In der Stadtratssitzung am Donnerstag  steht  die Aufstellung eines Bebauungsplanes zur Erweiterung des Fachmarktzentrums Braustraße auf dem Pfortener Berg zur Diskussion. 2.400 m² Lebensmitteleinzelhandelsfläche sollen hier zusätzlich entstehen. Der Standort außerhalb des Wohngebietes, der ohne ausreichende ÖPNV-Anbindung nur mit eigenem Fahrzeug erreichbar ist wurde im Bauausschuss von dessen Vorsitzenden Dannenberg (CDU) vorab zum Nahversorgungsstandort umgewidmet. Die Diskussion  erinnerte in fataler Weise an die Zeiten, als von der gleichen Partei die zwischenzeitlich gescheiterte Initiative zum Umbau der Industriestadt Gera in eine Handelsstadt ausging.
 
Erst im Dezember letzten Jahres wurde ein Bebauungsplan zur Beseitigung des jahrzehntealten Schandflecks „Wintergarten“ und zur Belebung des, von Leerstand und Sanierungsrückstau gezeichneten, Quartiers auf den Weg gebracht.

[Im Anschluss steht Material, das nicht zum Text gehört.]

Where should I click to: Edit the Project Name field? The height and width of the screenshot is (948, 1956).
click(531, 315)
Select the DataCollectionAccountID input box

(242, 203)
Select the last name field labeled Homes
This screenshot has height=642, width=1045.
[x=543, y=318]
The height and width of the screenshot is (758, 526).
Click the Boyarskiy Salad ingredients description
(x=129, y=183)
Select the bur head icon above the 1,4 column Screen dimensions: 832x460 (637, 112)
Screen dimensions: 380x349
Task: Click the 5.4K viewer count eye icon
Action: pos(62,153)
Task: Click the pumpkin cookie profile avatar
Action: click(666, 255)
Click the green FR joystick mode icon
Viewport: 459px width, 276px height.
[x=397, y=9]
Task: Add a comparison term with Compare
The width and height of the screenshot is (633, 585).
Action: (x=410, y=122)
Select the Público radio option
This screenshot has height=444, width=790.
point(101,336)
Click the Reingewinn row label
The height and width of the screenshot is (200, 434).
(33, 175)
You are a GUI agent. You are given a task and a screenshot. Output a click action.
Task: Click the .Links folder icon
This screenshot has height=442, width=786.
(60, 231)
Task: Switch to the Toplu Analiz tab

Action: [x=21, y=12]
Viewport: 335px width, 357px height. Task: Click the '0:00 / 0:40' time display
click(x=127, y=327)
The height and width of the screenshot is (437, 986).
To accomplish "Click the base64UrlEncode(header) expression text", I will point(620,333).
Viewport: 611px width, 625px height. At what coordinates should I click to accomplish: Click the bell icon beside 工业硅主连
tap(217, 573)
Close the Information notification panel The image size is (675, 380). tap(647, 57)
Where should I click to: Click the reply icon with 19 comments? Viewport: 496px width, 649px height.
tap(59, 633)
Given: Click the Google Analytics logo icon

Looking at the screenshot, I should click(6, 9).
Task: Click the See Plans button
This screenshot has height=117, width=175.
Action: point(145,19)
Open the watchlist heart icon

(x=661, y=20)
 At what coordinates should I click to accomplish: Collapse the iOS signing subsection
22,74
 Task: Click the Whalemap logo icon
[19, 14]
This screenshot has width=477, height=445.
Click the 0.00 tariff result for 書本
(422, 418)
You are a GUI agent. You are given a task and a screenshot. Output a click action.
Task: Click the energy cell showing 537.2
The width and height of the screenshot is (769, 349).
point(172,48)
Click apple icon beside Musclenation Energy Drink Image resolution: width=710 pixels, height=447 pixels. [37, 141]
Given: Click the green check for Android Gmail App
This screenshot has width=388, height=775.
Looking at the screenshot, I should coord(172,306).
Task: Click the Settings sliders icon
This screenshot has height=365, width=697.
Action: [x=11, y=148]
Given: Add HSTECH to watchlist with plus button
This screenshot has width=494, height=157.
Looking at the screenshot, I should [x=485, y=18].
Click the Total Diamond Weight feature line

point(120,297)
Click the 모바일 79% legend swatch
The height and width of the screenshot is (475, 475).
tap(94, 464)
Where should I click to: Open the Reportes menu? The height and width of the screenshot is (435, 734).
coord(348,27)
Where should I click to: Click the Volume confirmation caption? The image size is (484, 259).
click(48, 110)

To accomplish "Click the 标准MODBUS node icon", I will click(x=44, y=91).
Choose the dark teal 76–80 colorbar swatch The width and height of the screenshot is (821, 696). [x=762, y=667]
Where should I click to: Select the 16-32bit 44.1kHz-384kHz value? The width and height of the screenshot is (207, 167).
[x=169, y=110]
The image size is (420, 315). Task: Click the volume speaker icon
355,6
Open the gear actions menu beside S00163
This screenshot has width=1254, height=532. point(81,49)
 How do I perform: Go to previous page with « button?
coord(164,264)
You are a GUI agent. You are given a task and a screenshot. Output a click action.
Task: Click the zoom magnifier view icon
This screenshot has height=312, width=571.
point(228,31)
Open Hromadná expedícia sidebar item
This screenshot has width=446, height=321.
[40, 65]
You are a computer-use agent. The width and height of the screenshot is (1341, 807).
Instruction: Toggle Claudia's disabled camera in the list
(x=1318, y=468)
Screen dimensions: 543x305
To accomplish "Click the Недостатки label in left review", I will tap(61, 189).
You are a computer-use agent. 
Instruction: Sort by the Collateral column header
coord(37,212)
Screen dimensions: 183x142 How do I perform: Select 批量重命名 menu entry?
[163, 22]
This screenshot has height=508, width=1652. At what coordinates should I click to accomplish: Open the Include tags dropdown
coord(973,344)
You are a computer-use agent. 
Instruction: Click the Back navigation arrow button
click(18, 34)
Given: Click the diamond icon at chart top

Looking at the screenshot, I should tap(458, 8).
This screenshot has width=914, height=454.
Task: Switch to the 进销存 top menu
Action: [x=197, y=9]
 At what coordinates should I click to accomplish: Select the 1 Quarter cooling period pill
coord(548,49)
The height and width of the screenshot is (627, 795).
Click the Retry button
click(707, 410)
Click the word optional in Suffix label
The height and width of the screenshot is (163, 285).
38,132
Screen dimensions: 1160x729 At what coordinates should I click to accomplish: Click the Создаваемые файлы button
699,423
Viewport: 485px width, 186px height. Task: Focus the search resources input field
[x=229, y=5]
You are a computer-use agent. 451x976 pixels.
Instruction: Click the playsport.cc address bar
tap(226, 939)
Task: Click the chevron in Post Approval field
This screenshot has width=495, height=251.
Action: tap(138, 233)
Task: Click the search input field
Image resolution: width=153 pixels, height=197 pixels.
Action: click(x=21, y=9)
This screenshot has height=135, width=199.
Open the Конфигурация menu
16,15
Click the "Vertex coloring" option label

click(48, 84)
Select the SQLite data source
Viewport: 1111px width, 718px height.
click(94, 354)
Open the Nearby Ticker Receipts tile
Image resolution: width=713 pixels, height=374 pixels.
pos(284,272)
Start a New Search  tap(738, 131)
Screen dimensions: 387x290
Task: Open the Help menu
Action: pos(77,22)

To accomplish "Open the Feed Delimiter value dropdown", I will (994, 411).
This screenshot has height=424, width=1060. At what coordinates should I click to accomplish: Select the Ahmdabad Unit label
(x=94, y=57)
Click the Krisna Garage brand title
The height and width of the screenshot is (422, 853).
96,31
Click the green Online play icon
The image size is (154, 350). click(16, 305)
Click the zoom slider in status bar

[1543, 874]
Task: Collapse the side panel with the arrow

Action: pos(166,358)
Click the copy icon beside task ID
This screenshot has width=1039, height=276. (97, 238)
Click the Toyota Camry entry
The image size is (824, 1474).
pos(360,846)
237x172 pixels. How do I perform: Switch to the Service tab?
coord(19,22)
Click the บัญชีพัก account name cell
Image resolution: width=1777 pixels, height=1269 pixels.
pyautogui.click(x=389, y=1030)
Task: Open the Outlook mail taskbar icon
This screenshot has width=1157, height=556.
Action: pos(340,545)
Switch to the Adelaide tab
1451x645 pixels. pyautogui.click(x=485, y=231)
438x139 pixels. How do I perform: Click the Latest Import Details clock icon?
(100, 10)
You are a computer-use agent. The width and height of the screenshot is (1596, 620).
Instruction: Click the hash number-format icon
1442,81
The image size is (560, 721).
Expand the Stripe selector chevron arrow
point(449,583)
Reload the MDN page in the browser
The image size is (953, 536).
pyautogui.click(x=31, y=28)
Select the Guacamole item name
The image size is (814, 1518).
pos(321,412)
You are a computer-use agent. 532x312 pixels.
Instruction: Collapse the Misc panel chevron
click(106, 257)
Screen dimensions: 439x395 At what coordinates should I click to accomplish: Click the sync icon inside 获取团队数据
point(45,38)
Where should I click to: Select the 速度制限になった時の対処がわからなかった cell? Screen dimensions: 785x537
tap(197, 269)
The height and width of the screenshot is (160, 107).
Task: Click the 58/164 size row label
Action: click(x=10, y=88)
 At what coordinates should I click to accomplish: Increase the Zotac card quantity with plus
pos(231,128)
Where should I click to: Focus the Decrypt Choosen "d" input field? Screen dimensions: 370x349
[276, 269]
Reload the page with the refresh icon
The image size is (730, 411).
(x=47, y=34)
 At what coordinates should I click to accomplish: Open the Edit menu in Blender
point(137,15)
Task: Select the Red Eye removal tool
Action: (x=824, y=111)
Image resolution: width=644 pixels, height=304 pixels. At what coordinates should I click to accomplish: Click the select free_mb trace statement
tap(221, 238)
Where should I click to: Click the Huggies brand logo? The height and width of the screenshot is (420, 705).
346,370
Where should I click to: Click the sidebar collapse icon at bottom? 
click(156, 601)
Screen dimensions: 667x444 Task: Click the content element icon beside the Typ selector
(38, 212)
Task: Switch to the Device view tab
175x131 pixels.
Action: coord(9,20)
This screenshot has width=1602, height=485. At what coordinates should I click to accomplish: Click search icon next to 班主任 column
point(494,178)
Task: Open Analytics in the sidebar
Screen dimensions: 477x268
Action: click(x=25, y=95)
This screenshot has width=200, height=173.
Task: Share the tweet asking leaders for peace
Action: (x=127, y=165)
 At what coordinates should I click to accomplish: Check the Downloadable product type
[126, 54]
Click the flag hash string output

Nun wird von interessierter Seite dieser Standort schlecht geredet und dafür der abgelegene Standort auf dem Berg angepriesen.
 
„Kurioserweise wird die Vorlage nicht von den Fachleuten der Stadtplanung im Baudezernat sondern von der Wirtschaftsförderung eingebracht, die sich eigentlich dringlich um die Entwicklung und Ansiedlung von Industriebetrieben im Industriegebiet Cretzschwitz kümmern müsste“ meint der Kreisvorsitzende der Piratenpartei Färber und verweist zudem auf das, im letzten Jahr endlich verabschiedete Einzelhandels- und Zentrenkonzept, das eindeutig Prioritäten auf eine quartiersbezogene Nahversorgung und die Belebung der Innenstadt setzt. „Statt sich mit Kannibalisierungsaktivitäten großer Handelsketten in Tinz, auf der Michhofruine oder an der Braustraße zu beschäftigen sollte man sich besser auf das seit 10 Jahren leer stehende HERTIE-Stammhaus auf der Sorge und die zwei, wegen Leerstands von der Schließung bedrohten Objekte „Amthorpassage“ und „Elsterforum“ bemühen.“ so Färber weiter.
 
Die Piraten lehnen jedenfalls das Vorhaben ab und sind gespannt, ob sich am Donnerstag die Interessen zweier Handelsketten gegen sinnvolle, bürgernahe und umweltfreundliche Lösungen durchsetzen können.